--- START SELECTED EXTRACT ---

As shown FIG. 6, the secondary coil 51 is formed of a metal pattern. In the embodiment, the secondary coil 51 is formed by punching a copper plate. In FIG. 6, the illustration of the second substrate 50 and the radiator plate 52 that are disposed above the secondary coil 51 is omitted for the sake of clarity of the secondary coil 51. As shown in FIG. 6, the secondary coil 51 that is wound in a single turn has a substantially C-shape and is connected at the opposite ends thereof to a secondary circuit 53. The secondary coil 51 is fixed to the second substrate 50 at an intermediate portion thereof by adhesive. An insulating sheet (not shown) is disposed between the first substrate 40 and the secondary coil 51.

As shown FIG. 7, the radiator plate 52 that is disposed on the side of the second substrate 50 that is opposite from the secondary coil 51, as shown in FIG. 2 is formed of a metal pattern having the substantially the same shape as the secondary coil 51. The radiator plate 52 has a straight portion 52A extending in a tangential relation to the C-shaped secondary coil 51 and is fixed to the aluminum case 30 at the straight portion 52A by a screw 56.

As shown in FIG. 3, the upper core 61 is disposed straddling the radiator plate 52 and pressed against the aluminum case 30 by the metal pressing plate 58 that is fixed to the aluminum case 30 by the screw 56.

The following will describe a process for making the insulated DC-DC converter 11. The enameled wire for the primary coil 41 is wound by means of a core bar which is used for winding the enameled wire in the desired numbers of turns in a substantially planar spiral shape and a jig having a pair of guide plates which are disposed perpendicularly to the core bar at a spaced distance that is slightly larger than the diameter of the enameled wire and between which the enameled wire is supported. The outer diameter of the core bar is the substantially same as the inner diameter of the primary coil 41. After the enameled wire has been wound for desired number of turns, the guide plates are removed and then the core bar is removed from the spiral wound enameled wire, with the result that the primary coil 41 is formed.

After the primary coil 41 is fixed at a portion thereof to the first substrate 40 at a predetermined position thereof by adhesive, the winding start 41A is connected through the substrate pattern 46 to the primary circuit (not shown) by the solder 44 and the winding end 41B is connected to the primary circuit by the solder 44. Thus, the primary coil 41 is connected to the primary circuit of the first substrate 40 without using any terminal or connector.

--- END SELECTED EXTRACT ---

STATED GOAL A =
Copy the item position entry rows, starting with the line that contains "360x480 pixels. Task: Click the 'Texto: Texto" and going on through the line that contains "The height and", reproducing each line exactly.
The patent extract above and the rows of item position entries are unrelated material.

--- START SUPPLIED DATA ---

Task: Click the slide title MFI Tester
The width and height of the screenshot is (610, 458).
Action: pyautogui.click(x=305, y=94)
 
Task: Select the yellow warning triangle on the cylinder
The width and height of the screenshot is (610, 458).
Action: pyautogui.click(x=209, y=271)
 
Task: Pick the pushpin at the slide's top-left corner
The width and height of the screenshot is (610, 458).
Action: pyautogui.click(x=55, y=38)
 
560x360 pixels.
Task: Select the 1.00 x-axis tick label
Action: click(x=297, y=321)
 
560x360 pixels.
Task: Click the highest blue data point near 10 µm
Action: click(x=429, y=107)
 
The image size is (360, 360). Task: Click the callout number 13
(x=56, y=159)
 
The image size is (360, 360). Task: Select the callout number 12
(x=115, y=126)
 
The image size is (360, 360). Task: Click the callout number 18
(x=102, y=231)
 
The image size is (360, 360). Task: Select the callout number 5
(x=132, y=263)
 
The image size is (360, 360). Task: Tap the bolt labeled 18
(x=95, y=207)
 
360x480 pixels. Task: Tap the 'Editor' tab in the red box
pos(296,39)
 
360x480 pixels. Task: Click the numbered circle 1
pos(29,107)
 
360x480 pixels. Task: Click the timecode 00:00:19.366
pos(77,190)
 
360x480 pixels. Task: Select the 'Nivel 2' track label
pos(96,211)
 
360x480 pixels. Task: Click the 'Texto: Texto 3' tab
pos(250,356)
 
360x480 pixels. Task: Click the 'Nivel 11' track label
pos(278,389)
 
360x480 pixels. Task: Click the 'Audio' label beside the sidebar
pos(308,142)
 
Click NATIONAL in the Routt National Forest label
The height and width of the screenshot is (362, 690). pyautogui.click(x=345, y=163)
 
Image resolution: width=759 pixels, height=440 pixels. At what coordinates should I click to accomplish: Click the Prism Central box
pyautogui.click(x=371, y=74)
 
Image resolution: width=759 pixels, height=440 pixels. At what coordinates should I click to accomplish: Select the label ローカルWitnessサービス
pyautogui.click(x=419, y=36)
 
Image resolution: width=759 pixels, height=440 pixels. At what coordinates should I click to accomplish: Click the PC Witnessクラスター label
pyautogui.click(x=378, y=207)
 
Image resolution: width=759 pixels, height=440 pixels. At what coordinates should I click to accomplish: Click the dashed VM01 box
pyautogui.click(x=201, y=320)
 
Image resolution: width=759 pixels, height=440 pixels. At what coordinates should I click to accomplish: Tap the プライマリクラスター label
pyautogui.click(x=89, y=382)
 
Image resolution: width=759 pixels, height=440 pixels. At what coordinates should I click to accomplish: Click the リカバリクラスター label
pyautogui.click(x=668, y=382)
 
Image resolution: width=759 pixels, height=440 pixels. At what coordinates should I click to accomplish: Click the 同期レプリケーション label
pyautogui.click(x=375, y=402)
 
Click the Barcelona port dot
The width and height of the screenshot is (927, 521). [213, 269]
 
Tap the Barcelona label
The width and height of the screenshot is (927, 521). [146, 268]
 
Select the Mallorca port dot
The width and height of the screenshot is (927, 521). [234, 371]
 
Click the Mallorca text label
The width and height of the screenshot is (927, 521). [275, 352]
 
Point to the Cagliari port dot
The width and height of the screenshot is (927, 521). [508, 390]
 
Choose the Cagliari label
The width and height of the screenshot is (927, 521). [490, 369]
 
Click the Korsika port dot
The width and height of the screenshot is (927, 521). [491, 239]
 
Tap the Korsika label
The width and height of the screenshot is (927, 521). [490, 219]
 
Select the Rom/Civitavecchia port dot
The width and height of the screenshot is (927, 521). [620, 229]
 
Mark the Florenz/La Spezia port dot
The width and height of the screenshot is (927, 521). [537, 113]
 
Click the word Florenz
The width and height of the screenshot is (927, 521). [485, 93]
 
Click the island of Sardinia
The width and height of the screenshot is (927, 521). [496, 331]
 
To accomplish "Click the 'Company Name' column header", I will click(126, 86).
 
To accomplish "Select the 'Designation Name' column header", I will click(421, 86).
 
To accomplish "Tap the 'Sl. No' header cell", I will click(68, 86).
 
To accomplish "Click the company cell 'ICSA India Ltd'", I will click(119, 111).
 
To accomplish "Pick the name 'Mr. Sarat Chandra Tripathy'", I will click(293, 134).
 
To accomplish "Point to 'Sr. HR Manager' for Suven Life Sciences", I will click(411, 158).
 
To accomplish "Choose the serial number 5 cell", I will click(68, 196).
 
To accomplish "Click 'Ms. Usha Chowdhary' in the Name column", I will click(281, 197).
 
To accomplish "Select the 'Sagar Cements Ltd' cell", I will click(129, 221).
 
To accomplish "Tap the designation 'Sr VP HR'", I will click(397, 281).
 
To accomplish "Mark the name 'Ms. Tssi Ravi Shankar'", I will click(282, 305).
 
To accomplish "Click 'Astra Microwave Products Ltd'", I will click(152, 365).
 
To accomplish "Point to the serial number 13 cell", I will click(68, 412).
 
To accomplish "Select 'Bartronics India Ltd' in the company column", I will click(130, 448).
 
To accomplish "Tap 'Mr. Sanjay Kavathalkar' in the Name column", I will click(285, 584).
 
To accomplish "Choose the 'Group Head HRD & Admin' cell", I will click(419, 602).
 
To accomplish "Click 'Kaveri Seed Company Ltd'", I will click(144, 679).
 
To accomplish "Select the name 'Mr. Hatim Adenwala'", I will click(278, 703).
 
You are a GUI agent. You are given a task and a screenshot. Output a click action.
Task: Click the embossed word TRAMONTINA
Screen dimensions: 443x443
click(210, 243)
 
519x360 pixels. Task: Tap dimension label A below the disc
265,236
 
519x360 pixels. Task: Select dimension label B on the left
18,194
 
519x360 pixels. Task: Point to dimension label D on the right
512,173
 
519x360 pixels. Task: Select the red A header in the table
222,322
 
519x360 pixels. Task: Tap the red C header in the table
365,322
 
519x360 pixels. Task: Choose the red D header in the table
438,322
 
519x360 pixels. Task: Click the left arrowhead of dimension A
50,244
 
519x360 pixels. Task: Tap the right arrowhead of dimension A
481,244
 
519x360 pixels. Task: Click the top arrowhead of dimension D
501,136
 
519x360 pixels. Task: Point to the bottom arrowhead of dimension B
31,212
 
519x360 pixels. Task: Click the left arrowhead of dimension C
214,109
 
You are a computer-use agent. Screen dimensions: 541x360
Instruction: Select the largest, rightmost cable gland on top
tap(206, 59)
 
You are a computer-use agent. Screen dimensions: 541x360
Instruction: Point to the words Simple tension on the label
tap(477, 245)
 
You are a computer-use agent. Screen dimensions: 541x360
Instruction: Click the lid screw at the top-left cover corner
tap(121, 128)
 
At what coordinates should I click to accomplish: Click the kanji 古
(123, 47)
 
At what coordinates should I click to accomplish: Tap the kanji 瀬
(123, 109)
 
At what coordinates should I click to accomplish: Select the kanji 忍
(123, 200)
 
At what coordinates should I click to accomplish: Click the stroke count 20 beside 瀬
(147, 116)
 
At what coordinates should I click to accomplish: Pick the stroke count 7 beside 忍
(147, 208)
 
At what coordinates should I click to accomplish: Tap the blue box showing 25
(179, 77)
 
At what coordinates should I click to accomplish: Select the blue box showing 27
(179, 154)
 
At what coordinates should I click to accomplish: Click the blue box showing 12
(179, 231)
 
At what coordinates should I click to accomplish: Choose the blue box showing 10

--- END SUPPLIED DATA ---

STATED GOAL B =
According to the patent extract, how is the secondary coil 51 made?

TASK RESPONSE A =
360x480 pixels. Task: Click the 'Texto: Texto 3' tab
pos(250,356)
 
360x480 pixels. Task: Click the 'Nivel 11' track label
pos(278,389)
 
360x480 pixels. Task: Click the 'Audio' label beside the sidebar
pos(308,142)
 
Click NATIONAL in the Routt National Forest label
The height and width of the screenshot is (362, 690). pyautogui.click(x=345, y=163)

TASK RESPONSE B =
It is formed by punching a copper plate.